▶ [Goal of the exercise]: What lines of the data include the string "second"? Copy them all.

▶ [Provided material]:

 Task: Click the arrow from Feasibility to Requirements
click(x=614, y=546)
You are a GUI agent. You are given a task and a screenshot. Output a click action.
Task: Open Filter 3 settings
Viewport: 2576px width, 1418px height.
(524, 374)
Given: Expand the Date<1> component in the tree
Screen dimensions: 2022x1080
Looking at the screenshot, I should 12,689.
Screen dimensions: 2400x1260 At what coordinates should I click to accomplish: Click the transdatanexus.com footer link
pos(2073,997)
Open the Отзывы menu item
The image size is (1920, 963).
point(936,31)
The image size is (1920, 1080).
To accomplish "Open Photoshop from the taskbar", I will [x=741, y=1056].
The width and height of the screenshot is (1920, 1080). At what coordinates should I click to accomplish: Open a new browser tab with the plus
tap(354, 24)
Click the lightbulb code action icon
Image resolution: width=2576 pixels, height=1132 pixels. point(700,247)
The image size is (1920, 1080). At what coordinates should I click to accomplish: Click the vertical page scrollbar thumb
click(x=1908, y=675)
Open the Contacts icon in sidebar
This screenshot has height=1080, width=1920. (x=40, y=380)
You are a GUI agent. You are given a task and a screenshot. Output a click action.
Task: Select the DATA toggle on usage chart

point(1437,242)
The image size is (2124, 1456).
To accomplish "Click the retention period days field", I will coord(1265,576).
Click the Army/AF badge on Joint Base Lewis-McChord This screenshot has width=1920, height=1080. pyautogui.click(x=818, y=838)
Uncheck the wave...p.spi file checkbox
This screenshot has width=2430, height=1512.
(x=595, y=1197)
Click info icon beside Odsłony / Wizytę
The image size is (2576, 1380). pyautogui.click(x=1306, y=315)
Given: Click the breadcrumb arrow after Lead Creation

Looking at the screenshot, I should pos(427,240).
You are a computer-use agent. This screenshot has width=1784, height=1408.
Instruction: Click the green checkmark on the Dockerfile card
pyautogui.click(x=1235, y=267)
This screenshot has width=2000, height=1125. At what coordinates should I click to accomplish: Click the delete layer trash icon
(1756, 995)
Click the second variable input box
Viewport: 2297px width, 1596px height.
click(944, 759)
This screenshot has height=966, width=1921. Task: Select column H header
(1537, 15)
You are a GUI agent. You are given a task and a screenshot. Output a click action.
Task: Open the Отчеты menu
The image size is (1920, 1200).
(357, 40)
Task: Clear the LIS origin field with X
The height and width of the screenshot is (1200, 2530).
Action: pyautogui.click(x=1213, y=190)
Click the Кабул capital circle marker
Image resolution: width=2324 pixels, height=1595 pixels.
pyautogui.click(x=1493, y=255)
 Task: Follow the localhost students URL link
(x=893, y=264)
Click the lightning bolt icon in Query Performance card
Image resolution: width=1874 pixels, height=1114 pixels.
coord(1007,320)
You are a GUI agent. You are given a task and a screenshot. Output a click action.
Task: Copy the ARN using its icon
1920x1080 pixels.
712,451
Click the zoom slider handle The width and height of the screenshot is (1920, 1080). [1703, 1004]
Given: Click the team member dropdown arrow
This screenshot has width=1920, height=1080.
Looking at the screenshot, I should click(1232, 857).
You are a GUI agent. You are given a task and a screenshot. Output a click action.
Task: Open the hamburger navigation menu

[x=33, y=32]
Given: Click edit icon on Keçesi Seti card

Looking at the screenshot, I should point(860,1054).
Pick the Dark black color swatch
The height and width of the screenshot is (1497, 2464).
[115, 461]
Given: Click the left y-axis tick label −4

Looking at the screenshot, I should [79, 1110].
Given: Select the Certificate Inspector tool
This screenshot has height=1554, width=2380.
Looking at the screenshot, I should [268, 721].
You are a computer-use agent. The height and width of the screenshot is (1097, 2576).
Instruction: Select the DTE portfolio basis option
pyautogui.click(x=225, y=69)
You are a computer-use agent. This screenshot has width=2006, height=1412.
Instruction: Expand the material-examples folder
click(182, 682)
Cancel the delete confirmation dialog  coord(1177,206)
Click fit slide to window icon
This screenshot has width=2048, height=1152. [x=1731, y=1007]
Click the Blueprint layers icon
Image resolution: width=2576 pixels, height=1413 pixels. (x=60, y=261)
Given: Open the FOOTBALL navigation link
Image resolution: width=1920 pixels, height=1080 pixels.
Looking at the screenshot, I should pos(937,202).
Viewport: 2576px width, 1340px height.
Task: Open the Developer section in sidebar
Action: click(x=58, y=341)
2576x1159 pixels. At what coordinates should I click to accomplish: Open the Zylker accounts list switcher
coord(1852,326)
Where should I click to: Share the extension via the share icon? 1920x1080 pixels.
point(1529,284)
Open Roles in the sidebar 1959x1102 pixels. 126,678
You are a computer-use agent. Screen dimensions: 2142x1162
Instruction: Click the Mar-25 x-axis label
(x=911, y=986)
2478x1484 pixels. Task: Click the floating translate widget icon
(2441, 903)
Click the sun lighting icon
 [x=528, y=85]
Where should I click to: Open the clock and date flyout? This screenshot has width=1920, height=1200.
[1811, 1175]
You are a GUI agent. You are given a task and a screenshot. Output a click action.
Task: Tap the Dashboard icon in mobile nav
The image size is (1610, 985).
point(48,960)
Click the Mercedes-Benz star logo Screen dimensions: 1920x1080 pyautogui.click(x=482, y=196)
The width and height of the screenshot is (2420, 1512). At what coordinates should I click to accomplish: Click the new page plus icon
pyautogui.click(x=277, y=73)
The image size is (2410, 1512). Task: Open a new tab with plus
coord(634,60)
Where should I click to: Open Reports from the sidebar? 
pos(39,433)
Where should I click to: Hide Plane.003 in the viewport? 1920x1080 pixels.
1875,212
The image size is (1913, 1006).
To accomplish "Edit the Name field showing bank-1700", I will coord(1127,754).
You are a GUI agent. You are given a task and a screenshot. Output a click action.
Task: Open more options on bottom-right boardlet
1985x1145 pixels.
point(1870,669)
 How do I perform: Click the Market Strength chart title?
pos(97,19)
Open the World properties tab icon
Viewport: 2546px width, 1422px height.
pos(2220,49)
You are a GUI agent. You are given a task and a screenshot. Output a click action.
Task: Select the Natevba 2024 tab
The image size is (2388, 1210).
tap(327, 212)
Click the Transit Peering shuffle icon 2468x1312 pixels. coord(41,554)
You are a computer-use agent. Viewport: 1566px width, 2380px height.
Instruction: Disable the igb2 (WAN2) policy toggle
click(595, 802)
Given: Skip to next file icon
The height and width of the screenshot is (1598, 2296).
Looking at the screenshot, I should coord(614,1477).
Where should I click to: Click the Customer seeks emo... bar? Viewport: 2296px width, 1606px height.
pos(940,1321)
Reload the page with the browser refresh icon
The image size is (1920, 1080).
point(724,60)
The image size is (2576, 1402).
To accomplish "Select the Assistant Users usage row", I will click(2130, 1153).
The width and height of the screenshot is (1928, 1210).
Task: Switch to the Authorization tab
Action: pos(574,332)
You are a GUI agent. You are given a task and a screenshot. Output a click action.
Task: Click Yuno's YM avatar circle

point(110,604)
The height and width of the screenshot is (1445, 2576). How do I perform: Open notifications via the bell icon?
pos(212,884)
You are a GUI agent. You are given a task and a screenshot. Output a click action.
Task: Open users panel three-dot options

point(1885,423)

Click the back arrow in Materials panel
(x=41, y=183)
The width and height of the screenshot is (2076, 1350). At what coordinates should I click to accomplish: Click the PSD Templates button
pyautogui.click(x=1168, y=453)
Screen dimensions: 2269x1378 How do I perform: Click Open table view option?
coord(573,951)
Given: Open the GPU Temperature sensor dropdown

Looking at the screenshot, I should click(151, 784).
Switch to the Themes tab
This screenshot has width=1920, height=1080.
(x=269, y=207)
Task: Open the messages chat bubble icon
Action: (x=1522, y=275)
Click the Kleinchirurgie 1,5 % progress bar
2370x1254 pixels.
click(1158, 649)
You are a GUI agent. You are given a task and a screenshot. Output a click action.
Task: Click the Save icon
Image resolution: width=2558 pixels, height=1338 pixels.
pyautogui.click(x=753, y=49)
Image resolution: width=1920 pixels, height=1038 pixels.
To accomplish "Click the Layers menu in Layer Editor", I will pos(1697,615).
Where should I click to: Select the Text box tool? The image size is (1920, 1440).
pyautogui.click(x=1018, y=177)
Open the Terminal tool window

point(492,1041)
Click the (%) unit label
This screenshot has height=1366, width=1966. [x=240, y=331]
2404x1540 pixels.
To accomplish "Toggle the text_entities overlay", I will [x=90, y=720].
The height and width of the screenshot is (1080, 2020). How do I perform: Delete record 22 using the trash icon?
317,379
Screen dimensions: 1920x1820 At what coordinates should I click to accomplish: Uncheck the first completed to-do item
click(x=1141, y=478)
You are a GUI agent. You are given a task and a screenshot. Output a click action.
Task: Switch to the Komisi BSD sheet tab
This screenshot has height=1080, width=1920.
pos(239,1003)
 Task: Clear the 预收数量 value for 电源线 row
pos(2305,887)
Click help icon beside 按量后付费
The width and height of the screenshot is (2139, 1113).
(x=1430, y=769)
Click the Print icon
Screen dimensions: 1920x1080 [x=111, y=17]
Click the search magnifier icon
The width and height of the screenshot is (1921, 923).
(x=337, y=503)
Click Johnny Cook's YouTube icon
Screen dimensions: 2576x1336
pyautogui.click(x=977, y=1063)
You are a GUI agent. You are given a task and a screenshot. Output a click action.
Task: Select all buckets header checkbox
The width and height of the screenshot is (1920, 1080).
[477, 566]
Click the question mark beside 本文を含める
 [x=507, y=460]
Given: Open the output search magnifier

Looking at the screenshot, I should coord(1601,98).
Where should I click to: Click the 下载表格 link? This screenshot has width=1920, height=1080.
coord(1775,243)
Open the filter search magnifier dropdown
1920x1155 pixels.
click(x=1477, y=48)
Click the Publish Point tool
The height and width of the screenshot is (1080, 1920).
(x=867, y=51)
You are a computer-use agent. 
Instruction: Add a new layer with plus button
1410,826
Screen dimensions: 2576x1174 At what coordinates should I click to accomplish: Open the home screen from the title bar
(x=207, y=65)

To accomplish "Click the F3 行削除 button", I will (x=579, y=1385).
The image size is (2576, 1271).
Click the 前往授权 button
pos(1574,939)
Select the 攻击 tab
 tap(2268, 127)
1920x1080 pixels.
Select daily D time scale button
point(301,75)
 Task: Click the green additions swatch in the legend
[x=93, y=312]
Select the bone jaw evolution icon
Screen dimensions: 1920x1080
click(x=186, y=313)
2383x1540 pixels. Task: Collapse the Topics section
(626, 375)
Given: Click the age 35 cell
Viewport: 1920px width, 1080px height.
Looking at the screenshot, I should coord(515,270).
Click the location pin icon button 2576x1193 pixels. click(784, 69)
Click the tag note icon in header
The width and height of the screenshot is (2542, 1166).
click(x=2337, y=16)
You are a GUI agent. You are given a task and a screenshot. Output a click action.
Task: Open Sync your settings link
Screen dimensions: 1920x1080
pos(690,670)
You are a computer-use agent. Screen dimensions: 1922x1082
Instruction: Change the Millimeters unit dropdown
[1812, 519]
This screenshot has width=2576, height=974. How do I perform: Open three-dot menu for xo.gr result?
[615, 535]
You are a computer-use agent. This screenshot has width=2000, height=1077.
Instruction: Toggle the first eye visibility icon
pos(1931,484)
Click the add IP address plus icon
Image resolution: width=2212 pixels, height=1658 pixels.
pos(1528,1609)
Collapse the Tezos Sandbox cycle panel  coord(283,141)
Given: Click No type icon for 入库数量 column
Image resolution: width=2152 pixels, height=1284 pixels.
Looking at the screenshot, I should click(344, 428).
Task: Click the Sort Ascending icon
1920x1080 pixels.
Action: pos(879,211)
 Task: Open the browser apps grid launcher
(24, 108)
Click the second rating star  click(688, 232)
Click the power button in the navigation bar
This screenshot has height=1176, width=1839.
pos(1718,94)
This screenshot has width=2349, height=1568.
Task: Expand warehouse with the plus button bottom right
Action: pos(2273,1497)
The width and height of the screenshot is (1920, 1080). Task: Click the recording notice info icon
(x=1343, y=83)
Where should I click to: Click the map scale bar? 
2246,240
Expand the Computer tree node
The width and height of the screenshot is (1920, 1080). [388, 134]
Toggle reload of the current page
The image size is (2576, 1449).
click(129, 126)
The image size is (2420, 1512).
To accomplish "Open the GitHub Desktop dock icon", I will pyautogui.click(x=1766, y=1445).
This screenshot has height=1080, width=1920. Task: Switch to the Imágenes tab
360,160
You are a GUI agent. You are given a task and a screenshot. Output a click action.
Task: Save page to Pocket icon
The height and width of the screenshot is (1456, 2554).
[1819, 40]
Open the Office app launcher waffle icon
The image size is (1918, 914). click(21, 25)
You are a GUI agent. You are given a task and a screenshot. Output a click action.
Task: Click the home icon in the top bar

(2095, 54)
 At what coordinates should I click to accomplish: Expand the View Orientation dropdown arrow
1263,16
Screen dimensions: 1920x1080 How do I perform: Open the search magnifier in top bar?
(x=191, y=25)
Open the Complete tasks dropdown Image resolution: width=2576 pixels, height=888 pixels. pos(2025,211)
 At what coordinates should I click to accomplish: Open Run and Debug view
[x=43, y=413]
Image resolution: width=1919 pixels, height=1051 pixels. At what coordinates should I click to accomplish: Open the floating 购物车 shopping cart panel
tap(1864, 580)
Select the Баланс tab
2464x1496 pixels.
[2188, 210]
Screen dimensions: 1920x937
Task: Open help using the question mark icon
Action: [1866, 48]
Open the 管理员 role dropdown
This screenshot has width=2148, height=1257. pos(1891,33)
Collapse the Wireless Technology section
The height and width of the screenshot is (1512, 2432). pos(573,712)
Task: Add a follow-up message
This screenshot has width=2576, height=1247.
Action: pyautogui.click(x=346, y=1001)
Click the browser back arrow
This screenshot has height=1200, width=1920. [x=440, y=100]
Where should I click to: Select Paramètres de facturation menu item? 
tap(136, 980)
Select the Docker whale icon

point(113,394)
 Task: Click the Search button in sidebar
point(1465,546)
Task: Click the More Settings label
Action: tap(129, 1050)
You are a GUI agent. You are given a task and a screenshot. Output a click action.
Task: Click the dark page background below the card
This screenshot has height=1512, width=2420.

▶ [Your response]:
Click the second variable input box
Click the second rating star  click(688, 232)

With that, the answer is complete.